[Trecho do documento]
_____

O nome “Lázaro” é a forma abreviada de Eleazar,
que em hebraico significa “aquele a quem Deus ajudou”. A Bíblia menciona
dois Lázaros. Um deles, segundo o Evangelho de João (11:43-44), foi
trazido de volta do mundo dos mortos pelo Filho do Pai; o outro, reza o Evangelho
de Lucas (16:20),
era um mendigo que tinha o corpo coberto de chagas, daí “lazarento” ser sinônimo
de “leproso” e São Lázaro, o padroeiro dos hansenianos (e dos
capricornianos, segundo esotéricos e assemelhados).
A Ressurreição de Lázaro é um dos mais notórios milagres atribuídos a Jesus. Outro é a travessia do Mar Vermelho. De acordo com o Êxodo 14:16-22, o vento soprou de leste durante uma noite inteira no Golfo de Aqaba (cuja largura máxima é de 24 km), abrindo as águas e permitindo a passagem de Moisés e sua trupe — pela manhã, o mar se fechou novamente e, para a sorte dos hebreus, bem em cima dos egípcios que os perseguiam.
Acreditar nas histórias da Bíblia é uma questão de fé. Do ponto de vista estritamente racional, a única afirmação possível é a de que milagres não existem. Como não existem discos voadores. Só que os EUA não sabem explicar pelo menos 143 aparições de OVNIs. Eu, particularmente, não acredito em bruxas, pero que las hay, las hay!

_____

[Dados fornecidos]
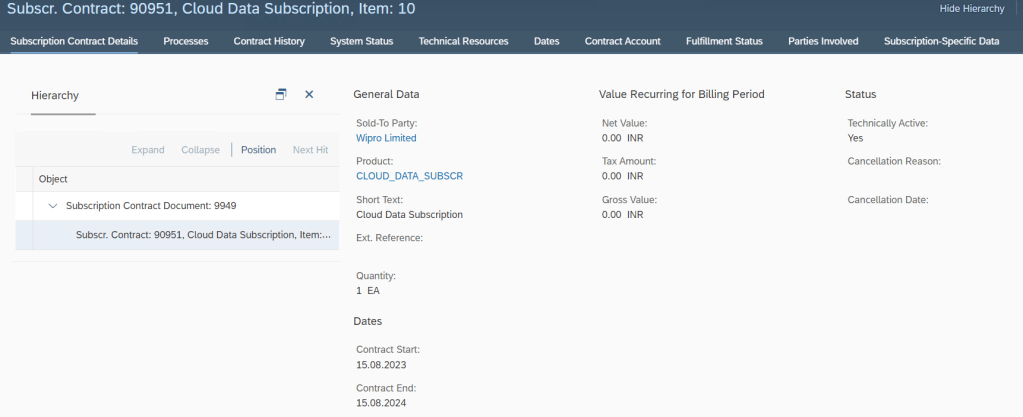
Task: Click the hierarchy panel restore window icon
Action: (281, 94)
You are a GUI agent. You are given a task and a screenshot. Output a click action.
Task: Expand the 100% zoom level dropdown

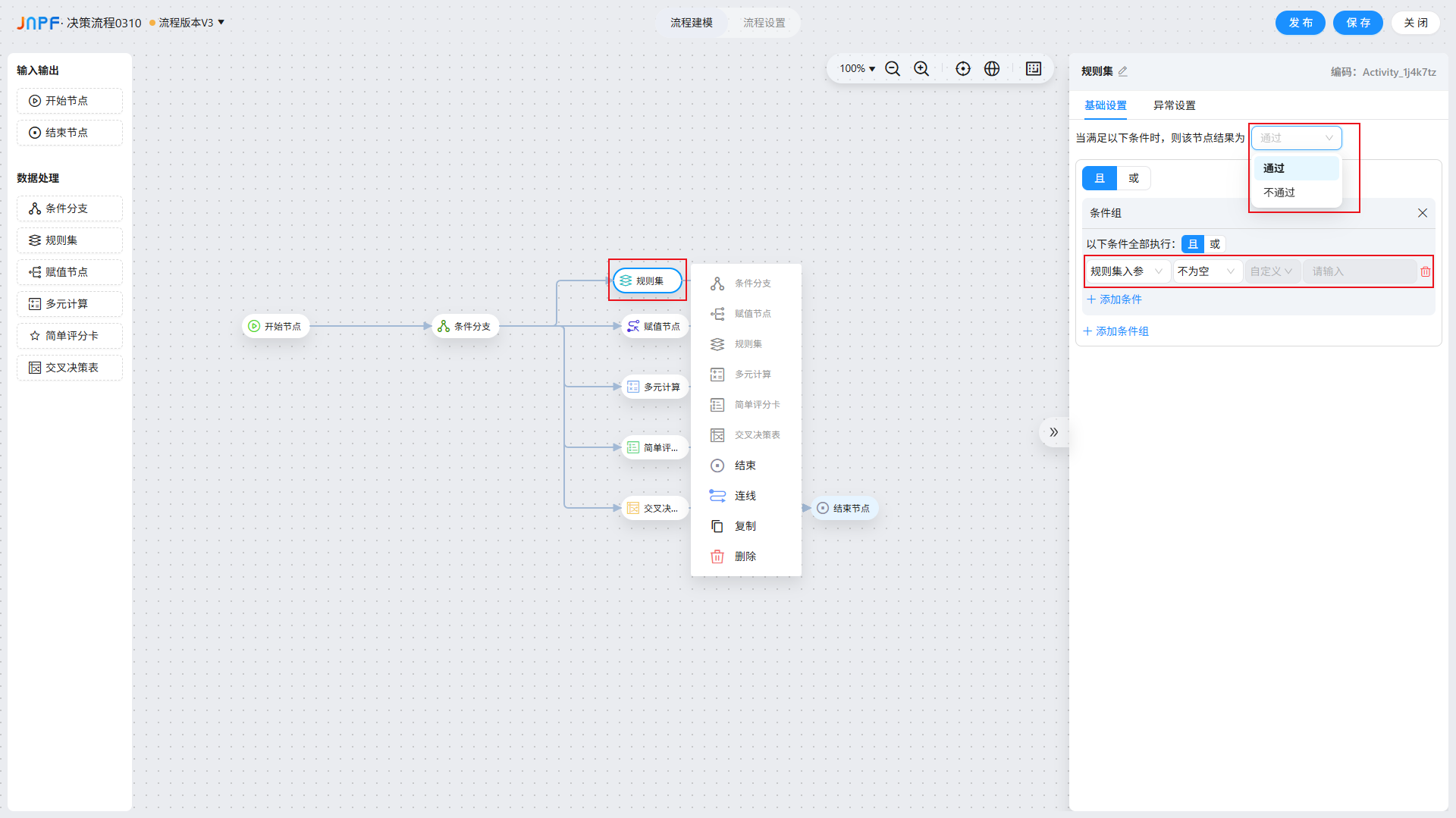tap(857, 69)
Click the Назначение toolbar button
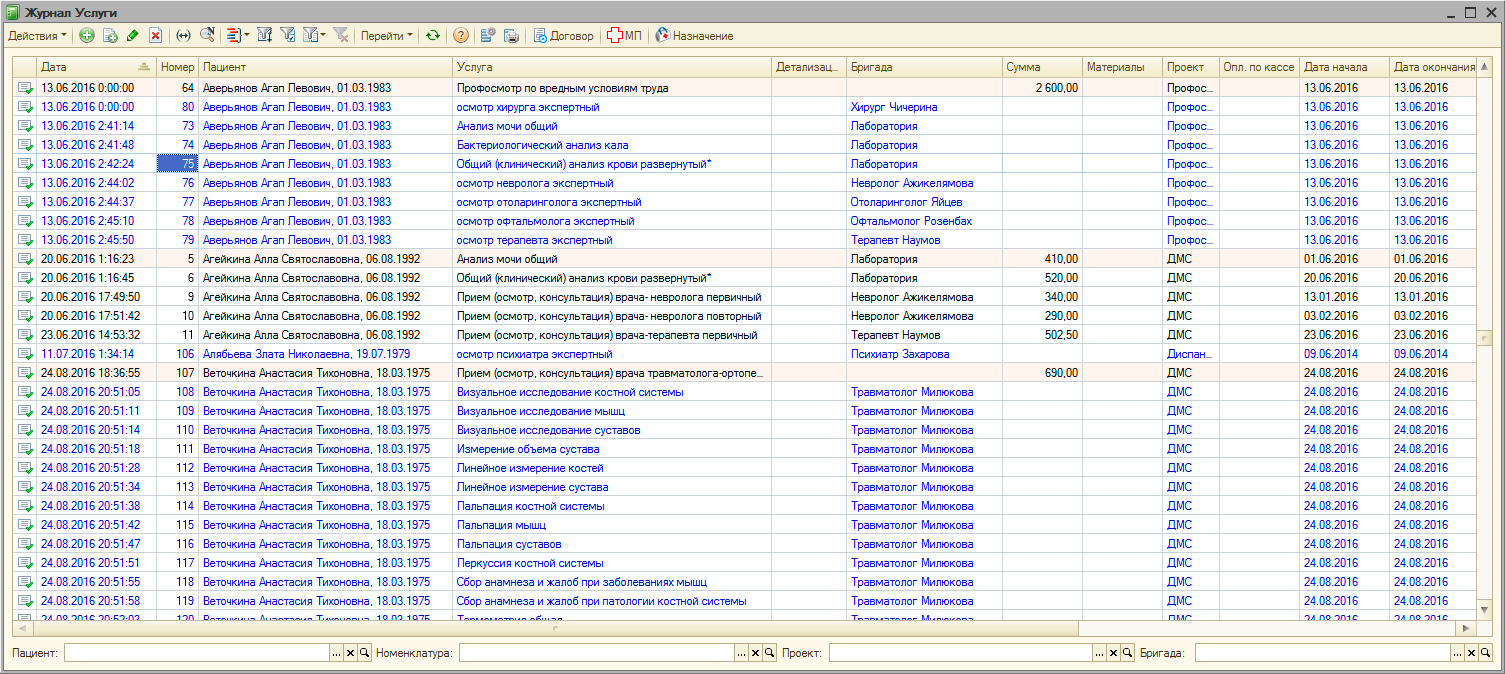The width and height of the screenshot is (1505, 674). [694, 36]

_____

[Instruções]
- a) De acordo com o trecho do documento, qual é o significado em hebraico do nome Eleazar?
- b) Reescreva a parte do trecho do documento que começa com "Acreditar nas histórias" e segue até "hay, las hay!", substituindo "discos voadores" por "fantasmas".
Os registros não têm nenhum papel nesta atividade.

[Respostas por tarefa]
- a) Significa “aquele a quem Deus ajudou”.

- b)
Acreditar nas histórias da Bíblia é uma questão de fé. Do ponto de vista estritamente racional, a única afirmação possível é a de que milagres não existem. Como não existem fantasmas. Só que os EUA não sabem explicar pelo menos 143 aparições de OVNIs. Eu, particularmente, não acredito em bruxas, pero que las hay, las hay!